I came to this frequency spectrum for a signal $h_1[n]$:
\begin{align*} H_1(e^{j\theta}) &= \sum_{n=-\infty}^{\infty} h_1[n] \cdot e^{-j\theta} \\ &= \sum_{n=-\infty}^{\infty} (0.3 \cdot \delta[n] + 0.6 \cdot \delta[n-1] + 0.3 \cdot \delta[n-2]) \cdot e^{-j\theta} \\ &= \ldots \\ &= 0.6 e^{-j\theta} \cdot (1 + cos(\theta) ) \end{align*}
I also have the magnitude spectrum:
\begin{align*} |H_1(e^{j\theta})| &= |0.6 e^{-j\theta} \cdot (1 + cos(\theta) )| \\ &= 0.6 \cdot \underbrace{|e^{j\theta}|}_\text{$=1$} \cdot |(1 + cos(\theta))| \\ &= 0.6 \cdot |(1 + cos(\theta))| \geq 0 && \forall \theta \in \mathbb{R} \end{align*}
And now I am supposed to give the phase spectrum of this. My problem is that I don't know how this $arg(\cdot)$ function works here.
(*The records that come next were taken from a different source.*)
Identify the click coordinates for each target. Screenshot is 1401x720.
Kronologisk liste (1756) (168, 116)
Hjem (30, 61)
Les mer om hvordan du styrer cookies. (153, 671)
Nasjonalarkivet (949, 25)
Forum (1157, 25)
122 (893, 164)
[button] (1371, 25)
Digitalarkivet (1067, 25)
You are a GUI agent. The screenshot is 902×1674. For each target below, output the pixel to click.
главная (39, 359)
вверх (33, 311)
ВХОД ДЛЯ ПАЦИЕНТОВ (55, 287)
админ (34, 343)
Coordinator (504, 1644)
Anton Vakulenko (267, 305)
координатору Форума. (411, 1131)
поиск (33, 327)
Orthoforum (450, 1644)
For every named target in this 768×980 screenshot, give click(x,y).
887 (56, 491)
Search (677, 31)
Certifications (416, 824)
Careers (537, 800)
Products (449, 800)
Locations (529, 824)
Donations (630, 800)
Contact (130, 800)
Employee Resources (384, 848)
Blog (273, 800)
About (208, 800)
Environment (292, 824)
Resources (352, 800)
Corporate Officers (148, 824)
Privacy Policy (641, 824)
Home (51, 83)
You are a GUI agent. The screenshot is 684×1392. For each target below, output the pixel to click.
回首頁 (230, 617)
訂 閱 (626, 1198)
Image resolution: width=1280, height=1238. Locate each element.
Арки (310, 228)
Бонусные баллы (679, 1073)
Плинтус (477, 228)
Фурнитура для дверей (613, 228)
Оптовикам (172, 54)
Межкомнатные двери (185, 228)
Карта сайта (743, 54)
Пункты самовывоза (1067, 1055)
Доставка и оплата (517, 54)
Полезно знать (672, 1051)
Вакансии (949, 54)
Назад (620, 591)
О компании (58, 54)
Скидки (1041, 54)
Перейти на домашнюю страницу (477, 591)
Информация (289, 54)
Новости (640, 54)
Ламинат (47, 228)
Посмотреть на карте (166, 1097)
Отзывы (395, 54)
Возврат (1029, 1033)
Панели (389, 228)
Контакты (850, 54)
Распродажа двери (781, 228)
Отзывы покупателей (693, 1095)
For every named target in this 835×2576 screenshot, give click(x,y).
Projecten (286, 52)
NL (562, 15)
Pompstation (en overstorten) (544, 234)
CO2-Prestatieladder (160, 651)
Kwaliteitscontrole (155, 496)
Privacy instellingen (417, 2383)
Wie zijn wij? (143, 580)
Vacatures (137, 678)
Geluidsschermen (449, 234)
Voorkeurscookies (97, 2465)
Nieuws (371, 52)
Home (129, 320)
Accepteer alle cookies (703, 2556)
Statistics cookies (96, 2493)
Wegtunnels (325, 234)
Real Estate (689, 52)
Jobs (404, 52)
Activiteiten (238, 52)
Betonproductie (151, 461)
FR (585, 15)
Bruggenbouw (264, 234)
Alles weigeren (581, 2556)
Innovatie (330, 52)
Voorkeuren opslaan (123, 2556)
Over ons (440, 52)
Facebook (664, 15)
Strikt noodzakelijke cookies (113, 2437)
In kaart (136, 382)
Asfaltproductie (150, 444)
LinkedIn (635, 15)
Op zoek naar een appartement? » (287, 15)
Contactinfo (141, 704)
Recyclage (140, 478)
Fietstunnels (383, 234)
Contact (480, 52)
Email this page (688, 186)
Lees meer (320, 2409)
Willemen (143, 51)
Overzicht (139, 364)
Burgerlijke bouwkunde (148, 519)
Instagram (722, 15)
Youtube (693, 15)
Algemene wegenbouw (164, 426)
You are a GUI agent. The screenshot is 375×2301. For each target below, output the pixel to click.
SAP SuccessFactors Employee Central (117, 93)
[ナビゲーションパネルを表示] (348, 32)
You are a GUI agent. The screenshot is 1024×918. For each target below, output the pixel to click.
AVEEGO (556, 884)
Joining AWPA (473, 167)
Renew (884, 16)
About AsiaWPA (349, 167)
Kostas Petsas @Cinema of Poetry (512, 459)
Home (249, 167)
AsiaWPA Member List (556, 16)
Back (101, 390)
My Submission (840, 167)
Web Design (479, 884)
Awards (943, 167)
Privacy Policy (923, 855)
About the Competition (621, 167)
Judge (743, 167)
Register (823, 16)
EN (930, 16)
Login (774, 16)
For
\begin{align*} arg( 0.6 e^{-i \theta} (1 + cos(\theta) ) ) &= -2 \theta - arg( 0.6 e^{-i \theta} (1 + cos(\theta) ) ) \end{align*}
Could somebody explain this to me?
E.g. why is for:
\begin{align*} H_1(e^{j\theta}) &= 0.5 + 0.86 \cdot cos(\theta) \end{align*}
The $arg(\cdot)$:
\begin{align*} arg(H_1(e^{j\theta})) &= - 2 \theta - arg(0.5 + 0.86 \cdot cos(\theta)) \end{align*}
You correctly computed the complex frequency response as
$$H(e^{j\theta})=0.6(1+\cos(\theta))e^{-j\theta}\tag{1}$$
This is exactly in the form
$$|H(e^{j\theta})|e^{j\phi(\theta)}\tag{2}$$
where $\phi(\theta)$ is the desired phase function, because, as you've noted yourself,
$$0.6(1+\cos(\theta))\ge 0$$
so it qualifies as the magnitude of $H(e^{j\theta})$. Comparing (1) and (2) gives
$$\phi(\theta)=-\theta\tag{3}$$
so the phase is linear, which is also obvious from the symmetry of the sequence $h[n]$.